» **TASK DETAILS**: Put the lines of the items into a numbered list, beginning with the line containing "Screen dimensions: 724x1000" and ending with the line containing "pyautogui.click(x=386, y=174)", both included. Skip blank lines and leave the pictures out.

» **TASK MATERIAL**:
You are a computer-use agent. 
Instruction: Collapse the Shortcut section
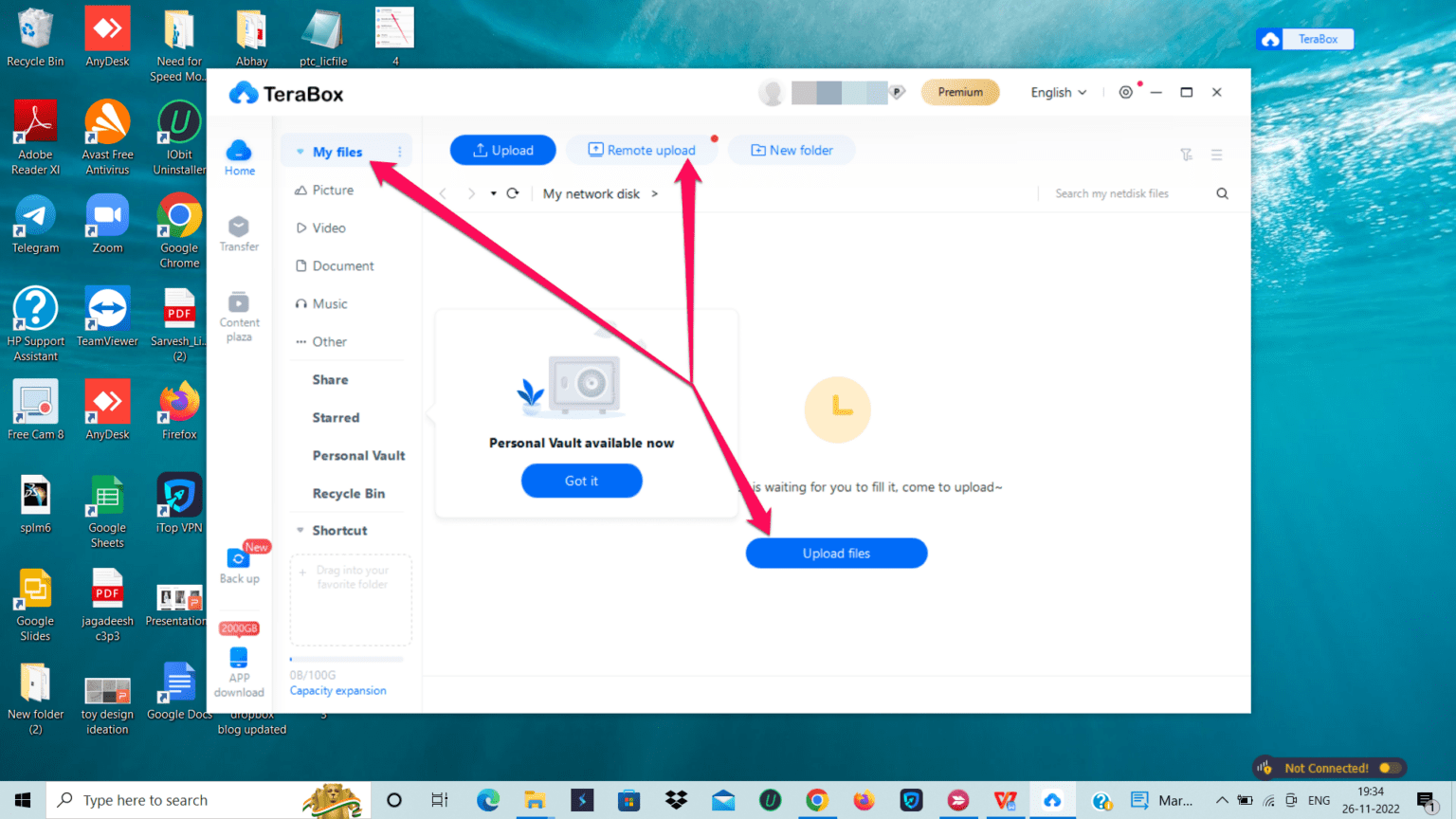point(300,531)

--

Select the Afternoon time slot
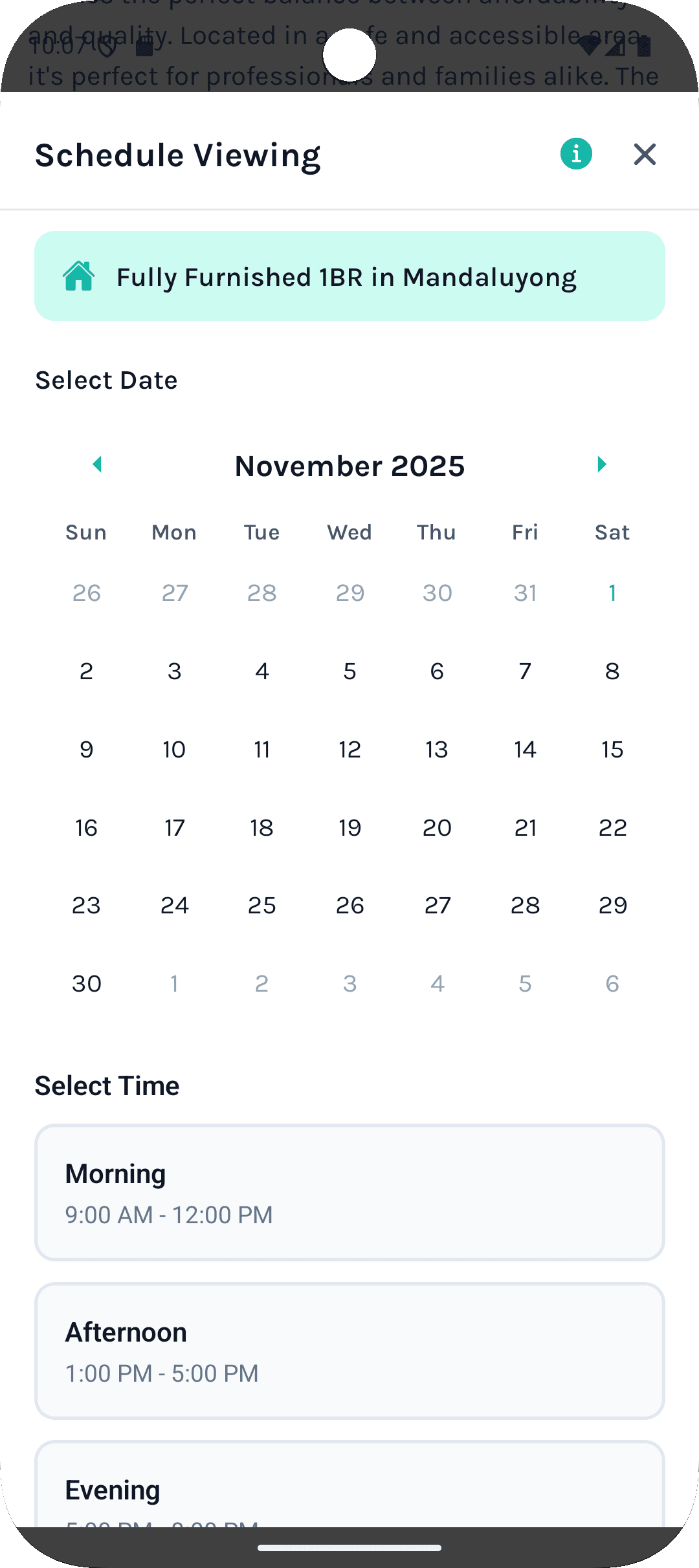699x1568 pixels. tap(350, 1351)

* * *

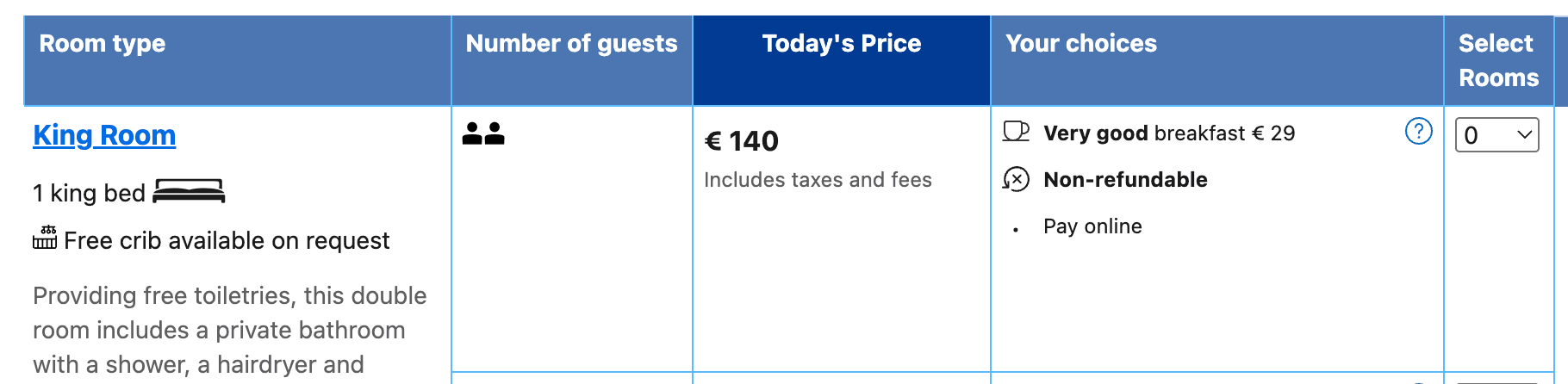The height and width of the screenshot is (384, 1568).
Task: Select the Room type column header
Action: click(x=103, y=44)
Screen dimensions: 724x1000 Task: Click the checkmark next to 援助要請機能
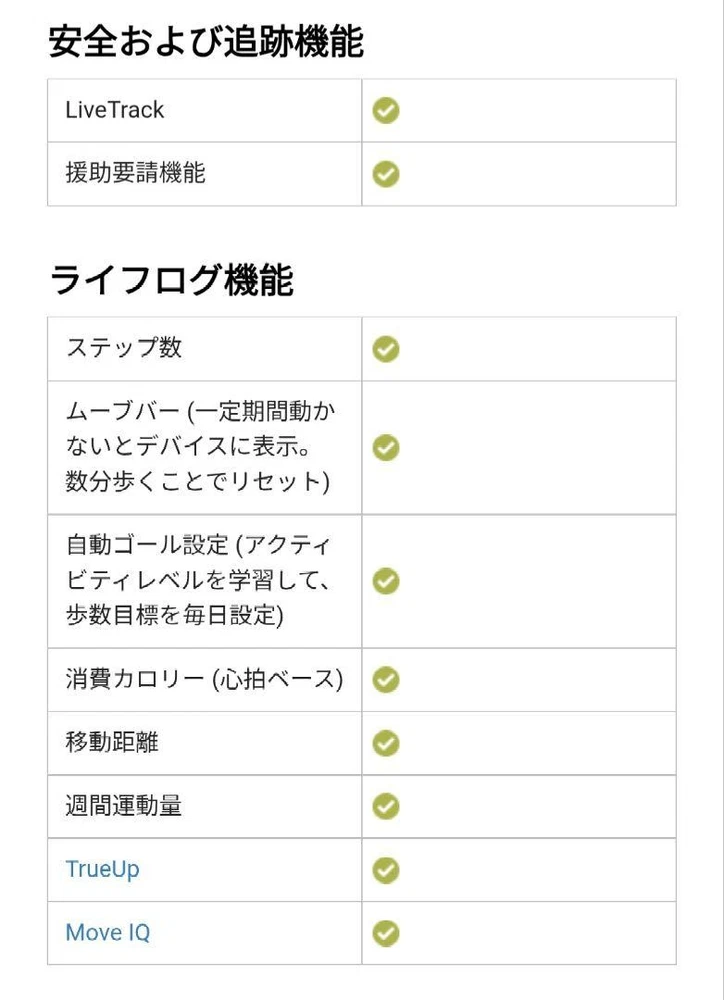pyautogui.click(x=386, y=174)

» **ANSWER IN FULL**:
1. Screen dimensions: 724x1000 Task: Click the checkmark next to 援助要請機能
2. pyautogui.click(x=386, y=174)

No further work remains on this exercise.